Looked at this way, blood may be seen as representing one’s intrinsic value. Thus, human life being sacred, God calls out to Cain, after Cain kills his brother Abel: “[W]hat have you done? The voice of your brother’s blood [lit. d’mei, bloods] cries out to me from the ground!” (Genesis 4:10).
The blood of a sacrificial animal is so important, the Torah designates it – when animal sacrifice is operative – for the altar as a fundamental part of providing atonement.
But the word damim is more inclusive: it also refers to the intrinsic worth of an item; thus its common use to designate money. This being the case, the commandment referred to above would also apply to one who sees his neighbor’s property in jeopardy.

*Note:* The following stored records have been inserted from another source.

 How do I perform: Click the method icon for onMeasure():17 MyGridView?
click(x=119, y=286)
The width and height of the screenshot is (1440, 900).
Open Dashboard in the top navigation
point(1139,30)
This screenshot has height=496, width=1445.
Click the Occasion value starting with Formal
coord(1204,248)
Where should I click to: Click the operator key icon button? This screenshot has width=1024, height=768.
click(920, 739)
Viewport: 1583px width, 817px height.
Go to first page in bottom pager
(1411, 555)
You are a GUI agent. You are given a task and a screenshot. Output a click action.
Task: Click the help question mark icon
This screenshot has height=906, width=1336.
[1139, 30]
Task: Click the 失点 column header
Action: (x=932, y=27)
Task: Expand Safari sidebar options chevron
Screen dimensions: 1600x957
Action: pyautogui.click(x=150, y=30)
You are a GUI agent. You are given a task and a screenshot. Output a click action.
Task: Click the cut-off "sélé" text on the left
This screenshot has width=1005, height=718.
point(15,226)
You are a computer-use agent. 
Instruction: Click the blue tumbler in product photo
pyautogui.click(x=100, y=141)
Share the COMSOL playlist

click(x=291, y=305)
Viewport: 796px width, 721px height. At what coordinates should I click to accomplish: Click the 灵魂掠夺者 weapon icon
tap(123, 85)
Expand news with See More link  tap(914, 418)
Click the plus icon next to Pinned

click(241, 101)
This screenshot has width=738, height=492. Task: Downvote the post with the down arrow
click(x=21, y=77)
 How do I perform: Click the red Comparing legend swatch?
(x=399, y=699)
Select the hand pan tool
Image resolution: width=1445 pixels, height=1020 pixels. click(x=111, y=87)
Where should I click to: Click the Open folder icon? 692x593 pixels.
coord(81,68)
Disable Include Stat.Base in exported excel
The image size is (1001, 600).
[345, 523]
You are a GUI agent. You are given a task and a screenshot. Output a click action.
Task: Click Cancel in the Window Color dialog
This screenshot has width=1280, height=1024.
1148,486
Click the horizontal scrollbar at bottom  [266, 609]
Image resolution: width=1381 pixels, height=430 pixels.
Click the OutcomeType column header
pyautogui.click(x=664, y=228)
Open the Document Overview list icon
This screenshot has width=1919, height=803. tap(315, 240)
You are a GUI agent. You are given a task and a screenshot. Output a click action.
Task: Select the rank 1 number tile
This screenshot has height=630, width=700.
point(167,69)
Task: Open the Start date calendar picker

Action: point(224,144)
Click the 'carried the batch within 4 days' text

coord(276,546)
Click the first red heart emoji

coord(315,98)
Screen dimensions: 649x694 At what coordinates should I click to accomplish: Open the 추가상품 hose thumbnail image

Indeed, in Sefer ha’Mitzvos ha’Katzar (The Concise Book of Commandments), the Chofetz Chaim explicitly notes in Negative Commandment 82: “Included in [not standing idly by one’s neighbor’s blood] is to save one’s fellow-man from monetary loss. This is applicable everywhere, in every time, and [applies] to both men and women.”
The Ralbag (Gersonides), in regard to the traditional understanding of this mitzvah, writes that one must try to rescue his fellow man to the best of his ability – whether by utilizing words, cunning, or direct action – and if one has the ability to act but chooses not to, that person is counted as a transgressor. As rescuing one’s neighbor from financial loss is included in the mitzvah, it can be inferred that one must display such passion even when somebody’s property is at stake.
The inviolability of private property is, as I discuss in the third chapter of my book Orthodox Judaism, Liberalism, and Libertarianism, very much a Torah concept. And such an attitude toward property was adopted by later thinkers.
For instance, John Locke, in his An Essay Concerning the True Original Extent and End of Civil Government, made clear the purpose of government. “[It] has no other end but the preservation of property.”
Founding Father and second president John Adams, in his A Defence of the Constitutions of the United States, wrote: “The moment the idea is admitted into society that property is not as sacred as the laws of God, and that there is not a force of law and public justice to protect it, anarchy and tyranny commence. If ‘Thou shalt not covet’ and ‘Thou shalt not steal’ were not commandments of Heaven, they must be made inviolable precepts in every society before it can be civilized or made free.”
And Founder and fourth president James Madison, in his “Essay on Property,” remarked that “Government is instituted to protect property of every sort; as well that which lies in the various rights of individuals, as that which the term particularly expresses. This being the end of government, that alone is a just government which impartially secures to every man whatever is his own.”
Clearly, with the Torah’s emphasis on the division of Eretz Yisrael into ancestral territories, the prohibition of theft, and rigorous business ethics, ownership and private property are indeed precious things.
Still, it is easy to ignore the plight of those who might lose their homes or businesses when it does not directly concern us. I believe that is why, at the end of the commandment, it is necessary for God to emphasize, “I am God.”
No doubt, it is hoped that the average person, seeing his neighbor’s property at risk, would respond: “What kind of neighbor would I be if I have the ability to protest or help in some way but don’t? Without becoming a crusader, such help can easily be given with a minimum of time and effort by exercising one’s privilege to vote, or by voicing one’s opinion at a planning board meeting.